The pattern is consistent. An RTMP stream from OBS does not get special treatment in the LiveKit data model. It becomes a participant. It publishes tracks. Other participants subscribe to those tracks. Your application code does not need an "RTMP handler" — it just sees another participant with audio and video tracks.

The pattern: everything extends the room

Step back and look at what LiveKit has done architecturally:

Integration	How it maps to the room model
Browser client	Participant publishes/subscribes to tracks
AI agent	Participant publishes/subscribes to tracks
Phone caller (SIP)	Participant publishes/subscribes to tracks
Recording (Egress)	Hidden participant subscribes to tracks, writes to storage
Livestream (Egress)	Hidden participant subscribes to tracks, pushes to RTMP
OBS stream (Ingress)	Participant publishes tracks from RTMP source
WHIP source (Ingress)	Participant publishes tracks from WebRTC source

Every row in that table uses the same three primitives: rooms, participants, and tracks. This is not an accident — it is a deliberate architectural decision that pays dividends in every layer of your application.

Why uniform modeling matters

When every integration maps to the same primitives, your permission model is uniform (access tokens govern all participants the same way), your event system is uniform (participant-joined fires for humans, agents, and phone callers alike), and your client code is uniform (no special cases for different participant types). The complexity of supporting telephony, recording, and external streams is absorbed by the infrastructure, not by your application.

Test your knowledge

Question 1 of 2

How does a phone caller connect to a LiveKit room via SIP?

The competitive picture

Most platforms treat telephony, recording, and streaming as add-on products. You buy a WebRTC service for video calls, a separate telephony API for phone integration, a separate recording service for archiving, and a separate streaming service for broadcasts. Each has its own dashboard, its own billing, its own API surface, its own failure modes.

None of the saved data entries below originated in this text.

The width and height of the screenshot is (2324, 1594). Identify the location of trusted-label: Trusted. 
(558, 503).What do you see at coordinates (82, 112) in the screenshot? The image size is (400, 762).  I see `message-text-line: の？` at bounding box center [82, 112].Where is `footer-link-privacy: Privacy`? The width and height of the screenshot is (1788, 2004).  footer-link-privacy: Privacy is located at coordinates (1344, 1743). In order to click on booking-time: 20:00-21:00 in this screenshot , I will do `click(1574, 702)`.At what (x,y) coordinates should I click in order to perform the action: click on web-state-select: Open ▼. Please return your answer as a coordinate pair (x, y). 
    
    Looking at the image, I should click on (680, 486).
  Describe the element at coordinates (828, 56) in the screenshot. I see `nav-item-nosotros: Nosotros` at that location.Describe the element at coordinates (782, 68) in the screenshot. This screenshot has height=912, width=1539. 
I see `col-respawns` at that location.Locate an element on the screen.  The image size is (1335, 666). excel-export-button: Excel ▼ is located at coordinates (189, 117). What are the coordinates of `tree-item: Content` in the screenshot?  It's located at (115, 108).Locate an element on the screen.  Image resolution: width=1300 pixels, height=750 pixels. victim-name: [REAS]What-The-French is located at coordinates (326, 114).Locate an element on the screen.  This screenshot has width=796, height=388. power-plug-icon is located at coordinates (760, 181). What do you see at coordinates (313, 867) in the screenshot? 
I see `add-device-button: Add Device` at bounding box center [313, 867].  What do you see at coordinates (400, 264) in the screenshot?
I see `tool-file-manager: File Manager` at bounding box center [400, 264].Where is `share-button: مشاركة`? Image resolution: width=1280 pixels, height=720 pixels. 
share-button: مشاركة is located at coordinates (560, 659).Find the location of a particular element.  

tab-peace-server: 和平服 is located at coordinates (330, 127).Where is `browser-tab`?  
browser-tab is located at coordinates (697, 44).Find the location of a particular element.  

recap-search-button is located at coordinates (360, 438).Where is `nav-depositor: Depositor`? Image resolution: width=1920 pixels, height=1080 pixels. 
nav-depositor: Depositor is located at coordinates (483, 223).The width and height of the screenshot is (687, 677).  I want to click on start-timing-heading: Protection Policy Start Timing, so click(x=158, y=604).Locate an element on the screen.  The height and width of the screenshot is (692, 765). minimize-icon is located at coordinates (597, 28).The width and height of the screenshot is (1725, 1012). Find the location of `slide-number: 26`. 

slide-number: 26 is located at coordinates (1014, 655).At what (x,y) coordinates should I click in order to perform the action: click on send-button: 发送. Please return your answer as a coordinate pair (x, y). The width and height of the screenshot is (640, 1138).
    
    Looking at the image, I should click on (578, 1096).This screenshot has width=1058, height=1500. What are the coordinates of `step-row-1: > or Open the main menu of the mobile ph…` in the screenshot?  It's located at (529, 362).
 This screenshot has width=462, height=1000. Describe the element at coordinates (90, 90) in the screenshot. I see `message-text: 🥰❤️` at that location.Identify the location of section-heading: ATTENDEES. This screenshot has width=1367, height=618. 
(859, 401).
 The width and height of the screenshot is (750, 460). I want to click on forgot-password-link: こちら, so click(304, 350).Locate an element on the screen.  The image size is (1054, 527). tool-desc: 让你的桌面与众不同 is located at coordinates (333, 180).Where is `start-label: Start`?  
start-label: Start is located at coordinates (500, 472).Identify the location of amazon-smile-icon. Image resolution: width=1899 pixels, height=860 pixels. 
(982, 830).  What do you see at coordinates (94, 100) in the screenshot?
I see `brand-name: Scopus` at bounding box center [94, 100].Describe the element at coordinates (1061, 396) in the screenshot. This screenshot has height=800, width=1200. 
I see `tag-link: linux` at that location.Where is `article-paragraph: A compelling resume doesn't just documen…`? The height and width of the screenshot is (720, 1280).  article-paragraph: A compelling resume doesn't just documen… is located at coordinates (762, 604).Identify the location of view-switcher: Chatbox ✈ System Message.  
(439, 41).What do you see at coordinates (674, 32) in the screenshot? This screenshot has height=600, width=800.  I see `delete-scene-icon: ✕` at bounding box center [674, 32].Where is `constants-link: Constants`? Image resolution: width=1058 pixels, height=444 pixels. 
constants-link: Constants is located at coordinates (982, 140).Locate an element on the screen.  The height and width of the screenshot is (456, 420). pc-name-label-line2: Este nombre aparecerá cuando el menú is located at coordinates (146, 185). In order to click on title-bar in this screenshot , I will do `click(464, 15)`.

LiveKit's approach — collapsing all of these into the room model — is architecturally unusual and practically powerful. It means a voice AI agent that works in a browser also works over the phone. It means recording is a property of a room, not a feature of a separate product. It means an OBS broadcast and a laptop webcam are interchangeable from the application's perspective.

What's happening

The room abstraction is doing enormous architectural work. By insisting that every form of media input and output maps to rooms, participants, and tracks, LiveKit eliminates entire categories of integration complexity. You do not need to learn six different systems — you need to understand one model deeply, and everything follows from it.